Scan the records for the word "Swim". Return each line where it is found.
------ Records to process
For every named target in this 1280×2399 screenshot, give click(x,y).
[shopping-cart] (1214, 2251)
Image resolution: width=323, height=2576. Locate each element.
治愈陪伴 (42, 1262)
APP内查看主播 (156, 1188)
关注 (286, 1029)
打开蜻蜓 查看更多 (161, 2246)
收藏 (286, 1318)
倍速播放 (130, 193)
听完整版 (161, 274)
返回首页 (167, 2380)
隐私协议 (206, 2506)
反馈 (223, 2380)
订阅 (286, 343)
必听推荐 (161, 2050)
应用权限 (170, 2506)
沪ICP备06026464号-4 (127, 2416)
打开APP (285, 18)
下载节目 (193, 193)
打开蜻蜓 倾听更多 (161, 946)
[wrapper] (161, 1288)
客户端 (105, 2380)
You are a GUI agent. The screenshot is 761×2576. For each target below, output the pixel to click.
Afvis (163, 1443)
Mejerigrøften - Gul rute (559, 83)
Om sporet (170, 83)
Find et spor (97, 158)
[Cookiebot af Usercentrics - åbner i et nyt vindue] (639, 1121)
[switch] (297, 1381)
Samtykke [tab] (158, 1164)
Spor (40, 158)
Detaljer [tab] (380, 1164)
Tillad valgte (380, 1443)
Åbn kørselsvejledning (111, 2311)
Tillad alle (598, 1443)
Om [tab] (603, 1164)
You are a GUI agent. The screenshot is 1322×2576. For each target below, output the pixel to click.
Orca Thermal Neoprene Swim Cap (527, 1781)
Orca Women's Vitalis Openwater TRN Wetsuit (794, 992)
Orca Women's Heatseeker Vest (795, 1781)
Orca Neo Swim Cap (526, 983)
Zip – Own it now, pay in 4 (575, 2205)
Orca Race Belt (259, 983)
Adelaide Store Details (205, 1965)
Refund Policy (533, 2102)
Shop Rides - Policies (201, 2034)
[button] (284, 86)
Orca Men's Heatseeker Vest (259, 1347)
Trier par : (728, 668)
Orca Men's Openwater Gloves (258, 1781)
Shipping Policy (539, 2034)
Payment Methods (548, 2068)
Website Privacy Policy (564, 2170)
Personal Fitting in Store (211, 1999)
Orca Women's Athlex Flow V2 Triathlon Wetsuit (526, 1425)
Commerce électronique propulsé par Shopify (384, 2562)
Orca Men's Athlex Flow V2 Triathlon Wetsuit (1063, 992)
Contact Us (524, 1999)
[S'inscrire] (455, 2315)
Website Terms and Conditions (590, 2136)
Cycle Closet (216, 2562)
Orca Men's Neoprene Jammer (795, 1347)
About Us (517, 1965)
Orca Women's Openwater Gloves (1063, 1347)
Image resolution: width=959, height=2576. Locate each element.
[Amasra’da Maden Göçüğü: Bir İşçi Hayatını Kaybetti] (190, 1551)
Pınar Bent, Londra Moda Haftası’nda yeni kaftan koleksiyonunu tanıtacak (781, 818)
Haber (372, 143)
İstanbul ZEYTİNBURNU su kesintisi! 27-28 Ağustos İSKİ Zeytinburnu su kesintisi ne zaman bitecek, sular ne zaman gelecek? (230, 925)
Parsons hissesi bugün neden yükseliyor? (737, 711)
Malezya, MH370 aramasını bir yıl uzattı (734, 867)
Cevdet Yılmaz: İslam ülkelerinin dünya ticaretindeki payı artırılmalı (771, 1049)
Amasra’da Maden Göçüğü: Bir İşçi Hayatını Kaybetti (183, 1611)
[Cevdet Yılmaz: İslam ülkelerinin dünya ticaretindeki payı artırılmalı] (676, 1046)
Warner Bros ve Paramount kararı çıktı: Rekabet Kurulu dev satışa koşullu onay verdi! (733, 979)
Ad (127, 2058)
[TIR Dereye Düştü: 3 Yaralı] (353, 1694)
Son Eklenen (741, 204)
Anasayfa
------------
_Exercise answer_.
Orca Thermal Neoprene Swim Cap (527, 1781)
Orca Neo Swim Cap (526, 983)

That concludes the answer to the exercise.